Auto Biografía: Los caminos de la vida

Por Fernando Miranda

21/04/2015

Fernando Miranda

Fernando Miranda es un peridosta especializado en la industria automotriz, amante del futbol (en especial de River Plate) y pasante de jugador de tenis. Parte de su vida profesional se dio en México, en donde estuvo a cargo de la revista número uno, en sus años más brillantes: Automóvil Panamericano. Hoy, radicado en Brasil, ha decidido compartirnos un poco más de sus experiencias con los autos y de su larga trayectoria en el periodismo. Que lo disfuten. – Alejandro Saldívar

 

Una vez un profesor de filosofía en la facultad me dijo que la suerte era el cruce exacto entre la oportunidad y la preparación. Considerándolo en retrospectiva, hoy veo a ese hombre como un sabio. Muchísimos estudiantes de periodismo me han preguntado cómo fue que empecé en estas lides de los autos. La verdad es que tuvo una enorme dosis de casualidad y otra gran cuota de suerte, entendiendo la suerte como aquel profesor me enseñó.

 

Como ocurre con casi todos los de aquella generación (hoy la industria se ha transformado en un mega negocio y las condiciones variaron mucho) todo comenzó con las carreras. En aquellos tiempos todavía había algo de bohemia, de pasión por los autos. Que además fuera nuestra forma de vida era secundario. La redacción era un club. Terminábamos con nuestras tareas y nos quedábamos hablando… de autos!  Salíamos con las novias y hablábamos… de autos! Y todo era… de autos! Cuando dirigía la revista AUTOMOVIL PANAMERICANO en México, me indignaba si a las seis dejaban sus computadoras como si se tratara de empleados estatales. No se puede concebir esta profesión sin pasión.

 

Pero volvamos a los inicios. A mis jóvenes 18 años era un pésimo mecánico de un equipo de la Fórmula Renault Argentina, mientras mal asistía a clases en la universidad de economía porque decir que estudiaba es una falta de respeto a los estudiantes. El equipo carecía de recursos y cada viaje era una aventura cuyo final podía sorprender al más imaginativo cuentista.
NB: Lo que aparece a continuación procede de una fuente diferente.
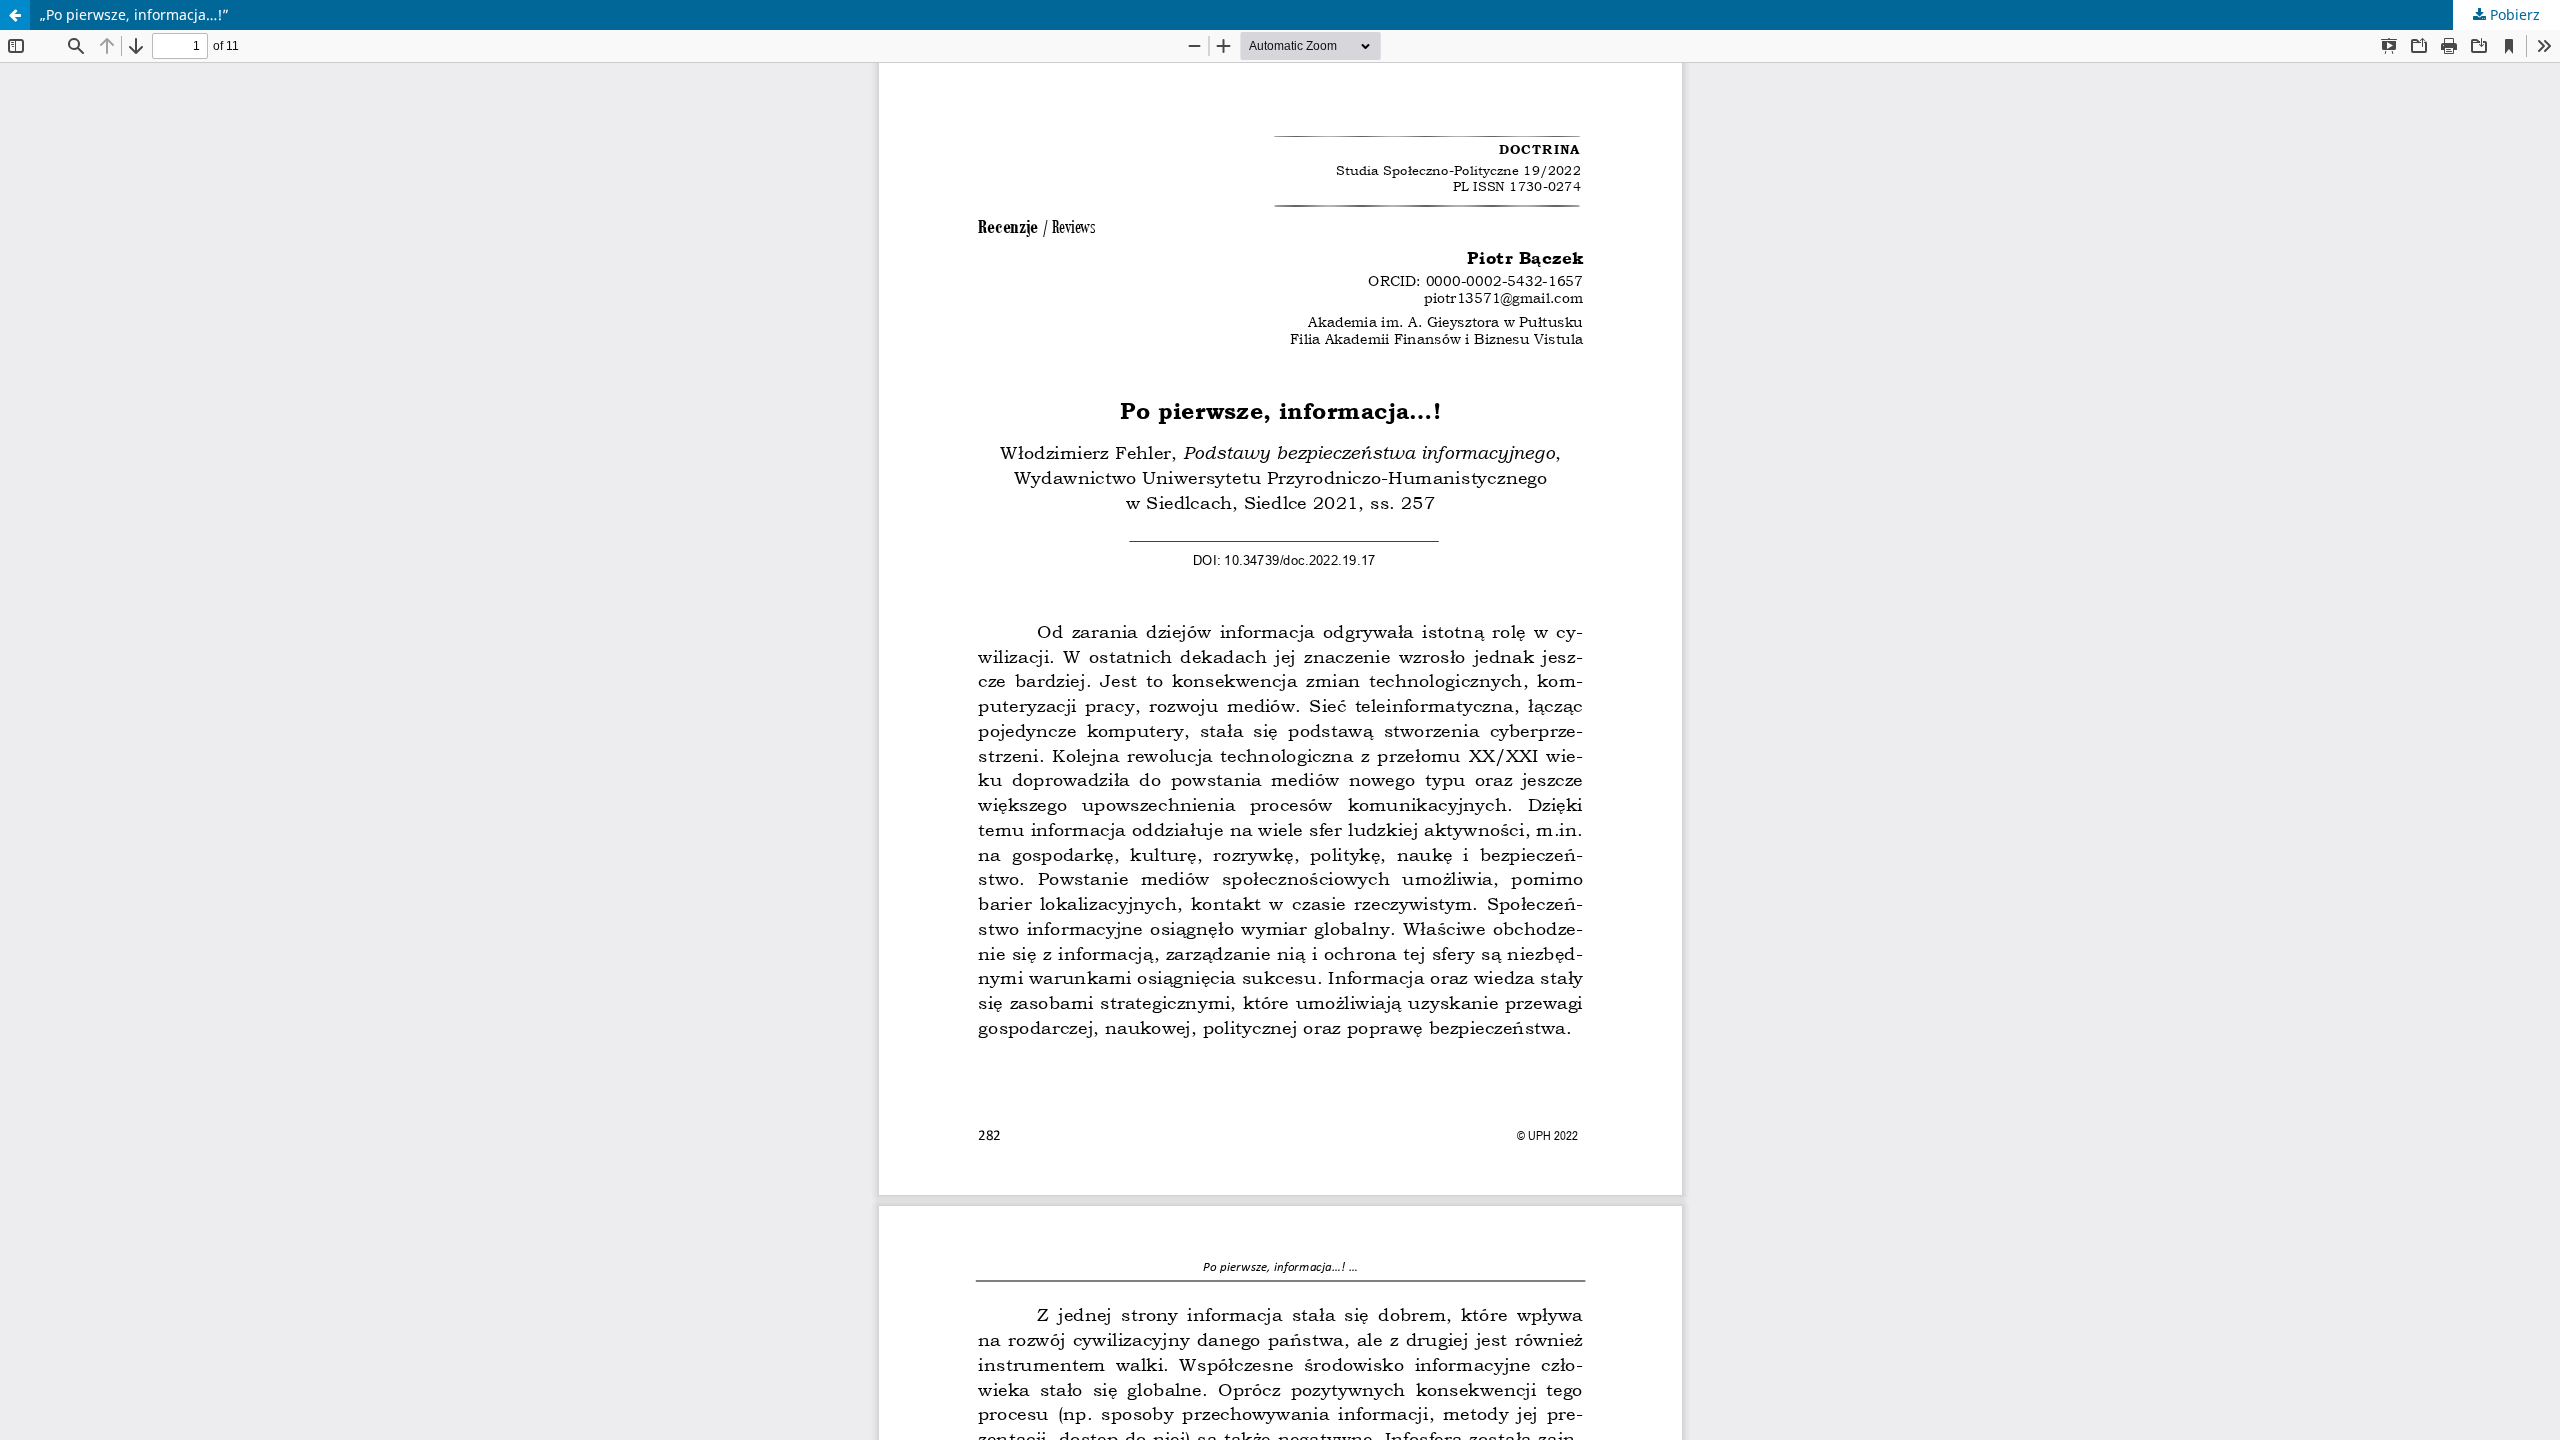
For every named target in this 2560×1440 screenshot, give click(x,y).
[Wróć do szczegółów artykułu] (15, 15)
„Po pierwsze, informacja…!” (134, 14)
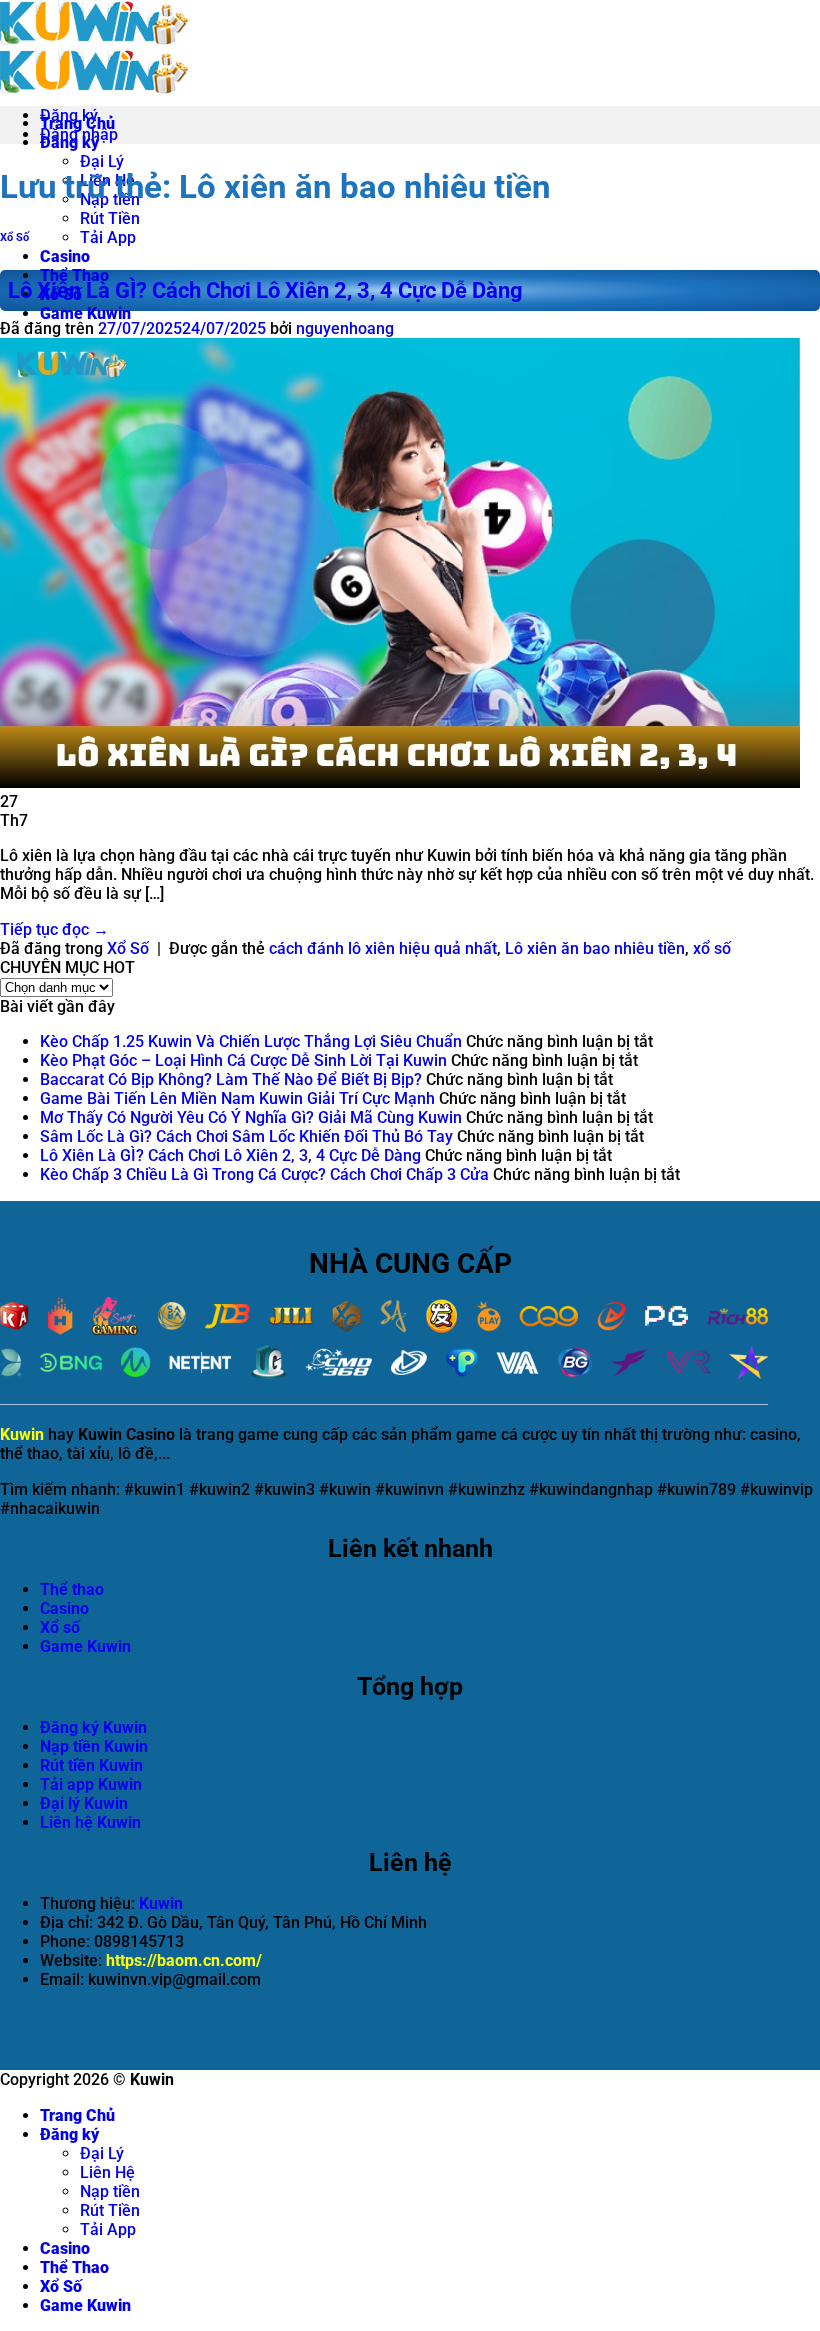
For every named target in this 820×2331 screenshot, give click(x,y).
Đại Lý (102, 161)
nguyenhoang (345, 328)
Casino (65, 256)
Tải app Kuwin (91, 1784)
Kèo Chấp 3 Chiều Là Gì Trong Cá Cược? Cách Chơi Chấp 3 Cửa (264, 1174)
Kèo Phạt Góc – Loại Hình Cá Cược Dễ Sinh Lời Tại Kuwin (243, 1060)
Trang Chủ (77, 2115)
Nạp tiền (110, 2191)
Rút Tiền (110, 218)
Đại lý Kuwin (84, 1803)
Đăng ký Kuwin (93, 1727)
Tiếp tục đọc (54, 929)
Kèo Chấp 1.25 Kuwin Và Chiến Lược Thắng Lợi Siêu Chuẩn (251, 1041)
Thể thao (72, 1589)
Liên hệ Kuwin (90, 1822)
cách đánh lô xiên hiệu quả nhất (383, 948)
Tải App (108, 237)
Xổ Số (14, 237)
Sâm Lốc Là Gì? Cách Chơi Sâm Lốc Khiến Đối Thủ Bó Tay (246, 1136)
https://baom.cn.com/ (184, 1960)
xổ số (712, 948)
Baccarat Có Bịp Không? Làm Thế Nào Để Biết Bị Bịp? (231, 1079)
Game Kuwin (85, 313)
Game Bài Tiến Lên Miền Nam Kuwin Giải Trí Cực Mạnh (237, 1098)
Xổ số (60, 1627)
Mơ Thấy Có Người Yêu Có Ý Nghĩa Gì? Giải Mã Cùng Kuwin (251, 1117)
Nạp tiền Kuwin (94, 1746)
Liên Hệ (107, 2172)
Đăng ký (69, 2134)
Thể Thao (74, 275)
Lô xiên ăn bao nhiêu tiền (595, 948)
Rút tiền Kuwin (91, 1765)
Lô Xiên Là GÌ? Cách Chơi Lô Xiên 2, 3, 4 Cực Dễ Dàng (265, 290)
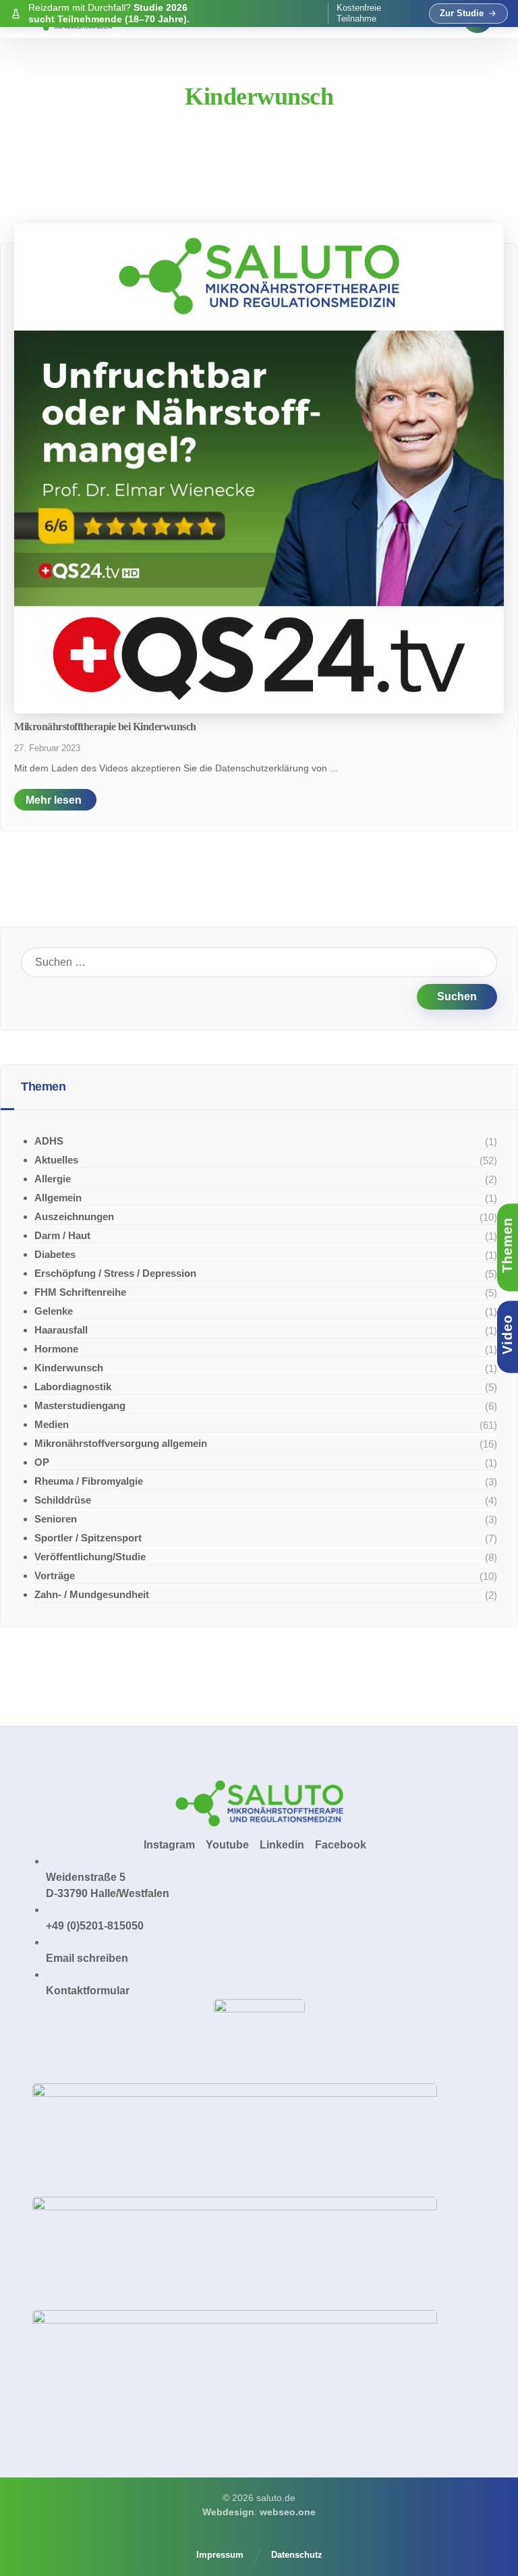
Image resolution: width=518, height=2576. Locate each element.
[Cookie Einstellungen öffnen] (29, 2559)
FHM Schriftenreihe (80, 1292)
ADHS (48, 1141)
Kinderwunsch (68, 1367)
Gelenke (53, 1311)
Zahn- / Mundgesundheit (91, 1594)
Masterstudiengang (79, 1405)
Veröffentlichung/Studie (90, 1556)
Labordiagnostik (72, 1386)
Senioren (55, 1519)
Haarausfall (61, 1330)
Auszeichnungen (74, 1216)
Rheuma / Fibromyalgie (88, 1481)
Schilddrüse (62, 1500)
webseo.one (288, 2511)
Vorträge (54, 1575)
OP (41, 1462)
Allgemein (58, 1197)
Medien (51, 1424)
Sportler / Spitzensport (88, 1537)
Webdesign (228, 2511)
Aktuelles (56, 1160)
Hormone (56, 1348)
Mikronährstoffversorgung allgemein (120, 1443)
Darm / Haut (62, 1235)
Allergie (52, 1178)
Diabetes (55, 1254)
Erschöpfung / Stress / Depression (115, 1273)
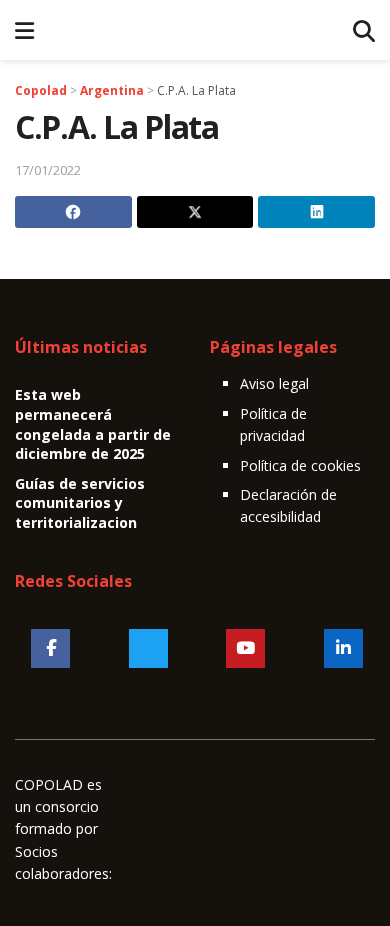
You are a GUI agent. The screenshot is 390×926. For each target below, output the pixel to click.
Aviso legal (274, 383)
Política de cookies (300, 465)
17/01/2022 (48, 170)
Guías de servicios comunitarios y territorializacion (80, 503)
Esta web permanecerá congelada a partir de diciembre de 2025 (93, 424)
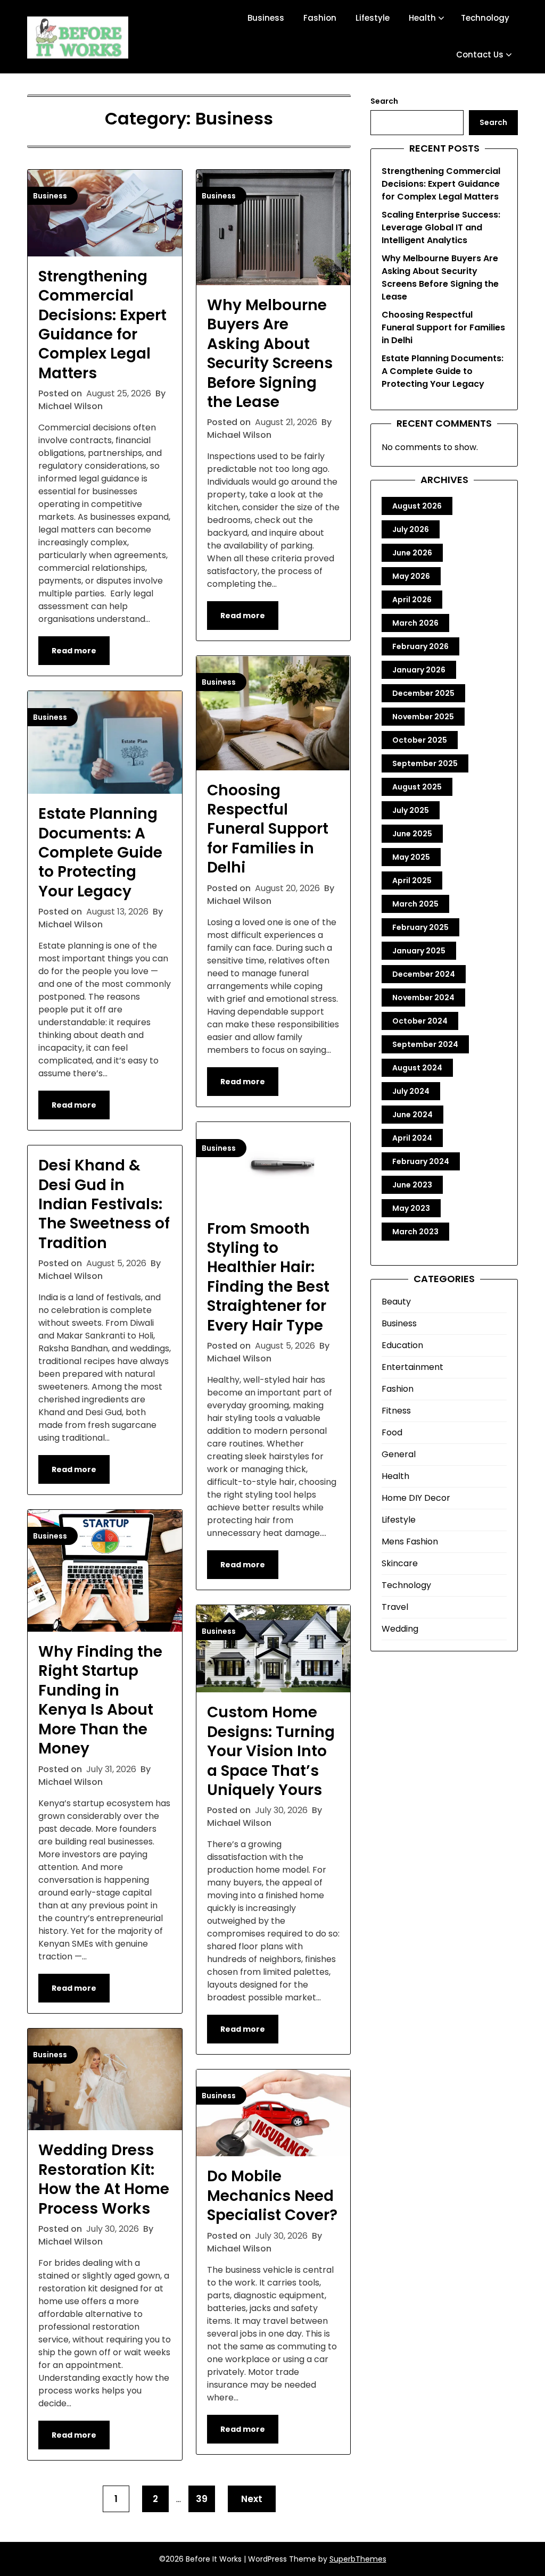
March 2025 (415, 904)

Habiendo dejado economía ya había entrado en la facultad de periodismo, con lo que mis veleidades de escritor habían comenzado a aflorar. Un día junté al equipo y les dije que en el siguiente viaje escribiría un diario para que el mundo fuera testigo de los esfuerzos que hacíamos para volver amargados a nuestras casas una y otra vez.

 

El destino, implacable y certero, sabía por qué hacía eso. Nos pasó de todo. Demoramos tres días para hacer mil kilómetros, el auto de carrera volvió detonado tras un accidente múltiple provocado por nuestro piloto, comimos huevos duros durante tres días porque no teníamos dinero ni para pan (eso sí, para un juego de neumáticos nuevo nunca faltaba), llovió como para que Noé tuviera malos recuerdos y la mitad del agua que caía entraba en el ómnibus que nos trasladaba. Un desastre.

 

En una de nuestras tantas paradas llegó un periodista de la revista Corsa que no podía creer nuestras desventuras minuciosamente plasmadas en un cuaderno manchado por dedos grasientos al que pretensiosamente llamábamos “La bitácora”.  El Negro Neira (tal el nombre de mi padre periodístico) terminó de leerla y me dijo: “¿no quieres escribir en Corsa?” Le dije que no más por vergüenza que por convencimiento y porque en un par de semanas había decidido irme a recorrer Sudamérica con unos cuantos dólares que me había regalado mi abuelo antes de morir. El viejo me había dicho: “ni se te ocurra ahorrarlos. Gástalos en algo que te divierta”. Y le hice caso. De obediente nomás.

 

Cuando volví de ese viaje un año después, con un color mucho más saludable que mis bolsillos, decidí tomar aquella propuesta hecha más de doce meses atrás como válida y me presenté en la redacción como  quién había dejado una conversación inconclusa el día anterior. Por suerte el Negro me recibió con los brazos abiertos y necesitaban a alguien que conociera la Fórmula Renault para escribir las crónicas de las carreras. Al fin de semana siguiente, hice mi primer viaje como cronista. Un hotel de mala muerte y viáticos exiguos fueron la mala paga que recibí por hacer lo que me gustaba.  Fue el comienzo de una historia que duró más de 20 años y que jamás voy a dejar de agradecer.